▶ [Exercise prompt]: Set down the material exactly as given, please, from its first line through the line that includes "1047x742 pixels.".
--*--
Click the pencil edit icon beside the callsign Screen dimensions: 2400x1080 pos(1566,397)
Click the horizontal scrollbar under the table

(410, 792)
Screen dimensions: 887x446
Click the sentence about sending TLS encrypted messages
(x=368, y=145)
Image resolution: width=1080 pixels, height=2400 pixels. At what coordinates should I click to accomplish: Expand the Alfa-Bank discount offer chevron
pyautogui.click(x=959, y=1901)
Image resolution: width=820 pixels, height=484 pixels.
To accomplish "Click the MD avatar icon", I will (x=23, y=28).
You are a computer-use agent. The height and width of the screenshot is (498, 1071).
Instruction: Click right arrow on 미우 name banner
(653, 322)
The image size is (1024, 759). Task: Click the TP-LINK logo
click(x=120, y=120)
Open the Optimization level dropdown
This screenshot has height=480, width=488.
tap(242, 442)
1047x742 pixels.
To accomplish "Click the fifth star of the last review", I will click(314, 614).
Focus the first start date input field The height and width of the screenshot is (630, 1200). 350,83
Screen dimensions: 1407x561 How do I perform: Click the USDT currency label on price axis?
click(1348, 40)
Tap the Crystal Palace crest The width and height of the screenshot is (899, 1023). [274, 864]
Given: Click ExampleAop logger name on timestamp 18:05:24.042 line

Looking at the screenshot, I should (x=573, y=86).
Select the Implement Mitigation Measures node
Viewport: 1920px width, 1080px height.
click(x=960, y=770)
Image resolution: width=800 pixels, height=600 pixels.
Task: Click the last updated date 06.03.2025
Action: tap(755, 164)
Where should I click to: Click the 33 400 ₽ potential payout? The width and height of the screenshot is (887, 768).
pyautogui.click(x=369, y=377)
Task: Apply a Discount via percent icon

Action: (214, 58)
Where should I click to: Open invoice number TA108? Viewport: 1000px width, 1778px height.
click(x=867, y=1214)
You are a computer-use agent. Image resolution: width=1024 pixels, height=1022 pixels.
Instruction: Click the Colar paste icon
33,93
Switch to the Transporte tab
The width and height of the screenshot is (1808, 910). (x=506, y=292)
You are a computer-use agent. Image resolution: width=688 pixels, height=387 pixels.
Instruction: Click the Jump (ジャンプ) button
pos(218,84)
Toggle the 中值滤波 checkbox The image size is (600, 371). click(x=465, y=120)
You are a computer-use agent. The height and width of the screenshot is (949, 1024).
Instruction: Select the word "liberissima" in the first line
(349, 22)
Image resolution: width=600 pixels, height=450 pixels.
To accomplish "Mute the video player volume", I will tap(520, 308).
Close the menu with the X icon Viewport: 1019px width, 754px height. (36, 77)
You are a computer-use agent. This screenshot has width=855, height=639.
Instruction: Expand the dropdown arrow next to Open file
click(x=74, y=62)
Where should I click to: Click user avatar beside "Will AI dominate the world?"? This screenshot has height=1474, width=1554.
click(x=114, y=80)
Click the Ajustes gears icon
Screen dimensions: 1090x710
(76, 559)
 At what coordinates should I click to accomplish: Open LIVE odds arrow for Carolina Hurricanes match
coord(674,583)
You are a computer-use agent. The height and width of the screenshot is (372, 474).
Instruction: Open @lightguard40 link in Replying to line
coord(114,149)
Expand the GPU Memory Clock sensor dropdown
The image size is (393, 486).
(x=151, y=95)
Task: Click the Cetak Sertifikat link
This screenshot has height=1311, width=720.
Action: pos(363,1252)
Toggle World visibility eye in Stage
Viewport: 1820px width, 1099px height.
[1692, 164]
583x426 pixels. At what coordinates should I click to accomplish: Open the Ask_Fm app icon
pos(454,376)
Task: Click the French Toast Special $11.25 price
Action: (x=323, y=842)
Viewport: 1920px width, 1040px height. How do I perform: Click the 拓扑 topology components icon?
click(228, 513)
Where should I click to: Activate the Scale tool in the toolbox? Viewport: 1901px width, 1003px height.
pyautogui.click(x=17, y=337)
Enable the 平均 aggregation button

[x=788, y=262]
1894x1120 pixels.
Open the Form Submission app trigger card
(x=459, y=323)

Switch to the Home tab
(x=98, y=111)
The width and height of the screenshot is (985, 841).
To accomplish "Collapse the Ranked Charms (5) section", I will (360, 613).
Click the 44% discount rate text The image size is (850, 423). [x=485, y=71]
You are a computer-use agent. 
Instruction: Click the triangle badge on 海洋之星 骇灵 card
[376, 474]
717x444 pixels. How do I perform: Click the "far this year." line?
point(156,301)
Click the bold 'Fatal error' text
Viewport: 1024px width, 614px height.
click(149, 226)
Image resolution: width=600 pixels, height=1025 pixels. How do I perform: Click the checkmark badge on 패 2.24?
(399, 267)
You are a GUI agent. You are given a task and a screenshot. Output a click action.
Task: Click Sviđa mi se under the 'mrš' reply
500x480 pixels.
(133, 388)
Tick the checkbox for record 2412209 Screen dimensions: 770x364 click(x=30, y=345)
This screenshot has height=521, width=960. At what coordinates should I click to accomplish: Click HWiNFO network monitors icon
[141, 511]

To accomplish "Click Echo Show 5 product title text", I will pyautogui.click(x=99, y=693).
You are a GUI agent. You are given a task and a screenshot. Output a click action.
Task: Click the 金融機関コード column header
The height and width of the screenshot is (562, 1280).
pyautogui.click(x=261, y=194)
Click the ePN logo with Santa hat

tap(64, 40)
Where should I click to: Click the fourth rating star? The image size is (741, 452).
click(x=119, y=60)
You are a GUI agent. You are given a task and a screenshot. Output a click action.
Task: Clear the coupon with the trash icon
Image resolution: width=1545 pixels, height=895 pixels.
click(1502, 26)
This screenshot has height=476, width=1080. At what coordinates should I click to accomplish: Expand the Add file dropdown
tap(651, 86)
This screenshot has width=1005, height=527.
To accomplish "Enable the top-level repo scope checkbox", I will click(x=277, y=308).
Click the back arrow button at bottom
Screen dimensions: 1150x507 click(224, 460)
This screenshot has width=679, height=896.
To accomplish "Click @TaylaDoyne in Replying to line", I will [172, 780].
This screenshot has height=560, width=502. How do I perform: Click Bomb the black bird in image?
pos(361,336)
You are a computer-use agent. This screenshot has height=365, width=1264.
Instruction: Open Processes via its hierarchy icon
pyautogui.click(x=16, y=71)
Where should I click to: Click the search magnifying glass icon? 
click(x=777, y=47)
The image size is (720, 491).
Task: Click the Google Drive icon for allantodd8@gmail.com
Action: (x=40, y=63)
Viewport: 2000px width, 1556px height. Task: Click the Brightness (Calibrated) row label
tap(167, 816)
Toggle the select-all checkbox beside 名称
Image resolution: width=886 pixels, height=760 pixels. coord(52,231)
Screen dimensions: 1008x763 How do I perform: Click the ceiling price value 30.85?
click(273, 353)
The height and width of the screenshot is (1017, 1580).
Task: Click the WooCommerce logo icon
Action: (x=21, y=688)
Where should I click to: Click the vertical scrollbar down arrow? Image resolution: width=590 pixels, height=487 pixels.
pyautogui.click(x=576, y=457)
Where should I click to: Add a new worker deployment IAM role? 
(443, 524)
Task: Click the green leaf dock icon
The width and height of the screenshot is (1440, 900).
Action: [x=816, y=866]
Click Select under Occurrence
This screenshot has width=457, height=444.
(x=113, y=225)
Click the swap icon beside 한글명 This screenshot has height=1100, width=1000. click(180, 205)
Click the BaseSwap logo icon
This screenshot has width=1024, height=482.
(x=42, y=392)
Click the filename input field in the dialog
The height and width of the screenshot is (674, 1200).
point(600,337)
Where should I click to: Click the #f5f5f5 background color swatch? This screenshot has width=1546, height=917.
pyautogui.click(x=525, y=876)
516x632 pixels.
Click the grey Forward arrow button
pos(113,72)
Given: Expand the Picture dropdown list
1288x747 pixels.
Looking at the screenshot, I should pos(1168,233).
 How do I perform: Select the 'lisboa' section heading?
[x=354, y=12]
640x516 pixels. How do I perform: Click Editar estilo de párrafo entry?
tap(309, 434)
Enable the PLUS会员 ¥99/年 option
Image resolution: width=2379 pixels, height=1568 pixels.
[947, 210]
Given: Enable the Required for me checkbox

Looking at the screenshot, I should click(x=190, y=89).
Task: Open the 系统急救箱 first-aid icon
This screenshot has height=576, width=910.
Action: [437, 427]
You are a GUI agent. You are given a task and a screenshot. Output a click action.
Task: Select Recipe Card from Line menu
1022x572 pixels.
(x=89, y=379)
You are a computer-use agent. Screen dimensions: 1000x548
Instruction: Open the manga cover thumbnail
--*--
▶ [Problem solution]:
Click the pencil edit icon beside the callsign Screen dimensions: 2400x1080 pos(1566,397)
Click the horizontal scrollbar under the table

(410, 792)
Screen dimensions: 887x446
Click the sentence about sending TLS encrypted messages
(x=368, y=145)
Image resolution: width=1080 pixels, height=2400 pixels. At what coordinates should I click to accomplish: Expand the Alfa-Bank discount offer chevron
pyautogui.click(x=959, y=1901)
Image resolution: width=820 pixels, height=484 pixels.
To accomplish "Click the MD avatar icon", I will (x=23, y=28).
You are a computer-use agent. The height and width of the screenshot is (498, 1071).
Instruction: Click right arrow on 미우 name banner
(653, 322)
The image size is (1024, 759). Task: Click the TP-LINK logo
click(x=120, y=120)
Open the Optimization level dropdown
This screenshot has height=480, width=488.
tap(242, 442)
1047x742 pixels.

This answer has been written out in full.